The Scottish Government today warned against complacency in the wake of new figures revealing the number of racist incidents recorded by police forces across Scotland has fallen for a fourth consecutive year.
According to figures released by Scotland’s Chief Statistician this morning, 4,907 such incidents were recorded in 2010-11, a one per cent drop on the previous year and eight per cent down on 5,322 incidents in 2006-07.
Three of Scotland’s eight police forces – Central, Grampian and Fife – witnessed a year-on-year increase in the number of recorded incidents, albeit a revamp of Fife police force systems increasing the accuracy of data collection has been pinpointed as part of the latter’s steep rise from 139 to 205 racial incidents in the space of twelve months.

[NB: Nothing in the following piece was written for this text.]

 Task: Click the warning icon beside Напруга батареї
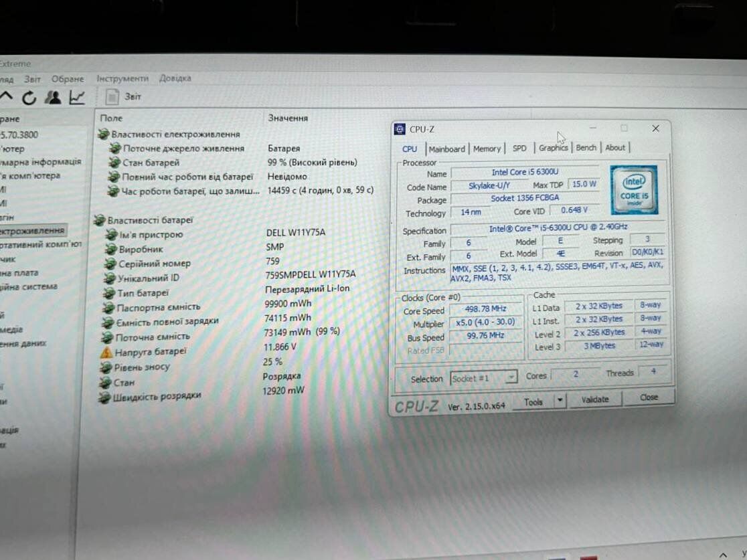(x=105, y=352)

Around three quarters (74 per cent) of perpetrators in 2010-11 were referred to the Procurator Fiscal or Scottish Children’s Reporter Administration (SCRA), with almost half (46 per cent) of those responsible for racist incidents aged 20 or under.
A total of 6,169 crimes were recorded as part of a racist incident in 2010-11, a five per cent fall compared to the previous year and the lowest level in six years.
Any incident which is perceived to be racist by the victim or any other person forms the basis of the figures, which were today welcomed by Minister for Community Safety, Roseanna Cunningham, with the caveat that efforts to eradicate hate crime cannot ease up as a result.
Cunnigham said: ” “Hatred of any kind has no place in modern Scotland and we need to do everything we can to stop it wherever and whenever it occurs, whilst tackling the root causes.
“Along with tough enforcement through record numbers of police officers on our streets, community engagement and education is driving home the message that there is no place for racism of any kind in Scotland.
“While these figures show a decrease in incidents in 2010-11, we cannot be complacent, particularly as we saw new prosecution figures being published last month which show an increase in racist charges this year.
“That is why we must continue with the work we are doing to tackle racism and hatred in all its forms whilst constantly looking at new ways of getting across the message to the next generation of young Scots.
“We need to say loud and clear that these outdated attitudes are not acceptable and never will be, whilst educating them about the importance of tolerance and respect.”